Rising healthcare costs aren’t new. But in today’s economic climate — marked by rising inflation, economic pressure and uncertainty, and high prescription drug costs — employers are facing a more urgent reckoning.
The old playbook of shifting costs to employees is still in use — in fact, nearly half of employers say they intend to shift more costs to employees. But that’s not the only option that HR leaders can, or should, employ, said John Tournet, the U.S. CEO of Gallagher’s benefits and HR consulting division in Charlotte.
“It’s unsustainable,” he said of rising health care costs. Just as unsustainable are the “old ways of doing things,” which includes raising both premiums and deductibles each year for employees.
The average health benefit cost per employee is expected to top $18,500 this year, Mercer has reported, roughly a 15-year high.
SHRM recently spoke with Tournet on what’s changing, what’s at stake, and where employers should focus now.
SHRM: How much are economic conditions intensifying the healthcare cost problem right now?
Tournet: Completely. Controlling healthcare costs is always a top concern for employers, typically in the top three or so, according to [Gallagher’s National Benchmark Survey]. It’s number one this year. [The number of employers citing it as their top concern] is actually up five percentage points from 2025, so HR leaders are saying, ‘This is not sustainable. We have to figure out how to control costs.’
Three out of four employers are saying they expect their healthcare costs to either be somewhat or significantly higher.
SHRM: What’s driving these cost increases in the first place?
Tournet: The advancements in pharmacy have been phenomenal, but they come at a cost. GLP-1 [medications] are one. Very expensive infusion therapy drugs are another.
I would say that 10% of the population is driving up 80% to 90% of cost. It’s typically because of these chronic illnesses.
SHRM: Roughly half of employers say they plan to pass along more healthcare costs to their employees this year. Why is that approach becoming less viable?
Tournet: You have upset employees who are already dealing with extremely difficult financial times — not only what comes out of their paycheck, but at point of care, when they have to fork out this much more.
[Employers have] got to look at this through the lens of [employees]. They’re going, ‘Oh my god, I’m getting increases on the premiums I pay, then every time I’m going to the doctor, I’m paying more.’
SHRM: So what needs to change in how employers approach benefits?
Tournet: The old ways of doing things is just not sustainable.
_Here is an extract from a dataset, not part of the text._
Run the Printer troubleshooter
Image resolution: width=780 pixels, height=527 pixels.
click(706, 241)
We just keep pushing employers to look at this completely different. It really does start with data like never before.
The two main problems with healthcare in our country is complexity and confusion. An example of complexity is, say I’m an employer with predominantly women that live in a metropolitan area, versus one with mostly male employees who live in an urban area. Those are completely different approaches to healthcare design. You have to look at how you set up your entire plan from networks to what you cover, and the same holds true with various health issues for the population. So if you have major cancers in a certain population and musculoskeletal issues based on your data, it allows you to set up a plan design that’s going to be more tailored to your population. You have to collect data in order to dig into how to set up that plan.
Then there’s confusion. Most have experienced it themselves, or have had a family member experience it, when they get hit with a diagnosis, and [they question]: What do I do? How do I find a provider in the area? Sometimes you may go to the wrong provider. It’s an absolute mess of trying to navigate healthcare.
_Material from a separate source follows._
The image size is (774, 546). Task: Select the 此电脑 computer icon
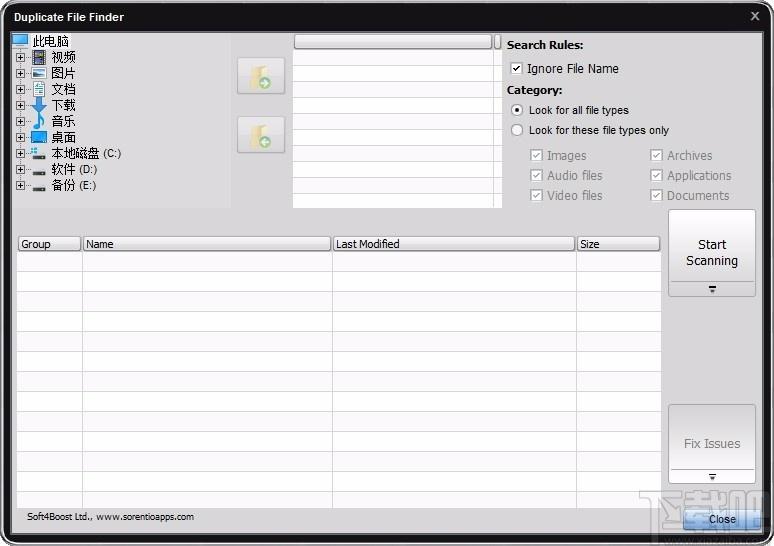pos(20,40)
SHRM: How can employers address that complexity and confusion?
Tournet: Employers that are really moving the needle are those that are obsessed with communication and care navigation. It’s really about that peer navigation and designing a plan that really meets [employee] needs, versus just grabbing something off the shelf and saying, ‘Oh, I guess I’ll go with this plan.’
Point solutions can help, too. There are point solutions being developed every day. And sometimes you can partner with those different vendors and they have even better contracts than even the big insurance carriers do. Point solutions exist for almost all chronic health issues — diabetes, musculoskeletal, cancer, you name it. And employers can pick the best ones that would be appropriate for their employees.
SHRM: For employers trying to get a handle on healthcare costs, where do you recommend they start?
Tournet: They have got to look through it with a different lens. I would tell them to go to their consultant and tell them you need all the data that shows them the top cost drivers, and data that shows the top procedures, the top drugs, the top diseases, the programs that are being used and not being used. Then, really line that up against the art of the possible. Are you getting the biggest bang for your buck? Is there a better way to design a plan targeting your population?
SHRM: What about speaking to employees?
Tournet: Yes, it’s really important to talk to employees and survey them and have focus groups. Talk about benefits that they might be in need of; talk about the issues that they are having.
SHRM: What’s at risk if employers don’t rethink their approach to health benefits?
Tournet: Some companies could be bankrupt if they don't get [rising healthcare costs] under control. Some, especially smaller businesses, can really be looking at doing away with their healthcare plan all together. And a healthcare plan is a huge vehicle of retention. Employers might experience employee turnover, they will experience soaring financial stress from workers. People are going to look for a job elsewhere.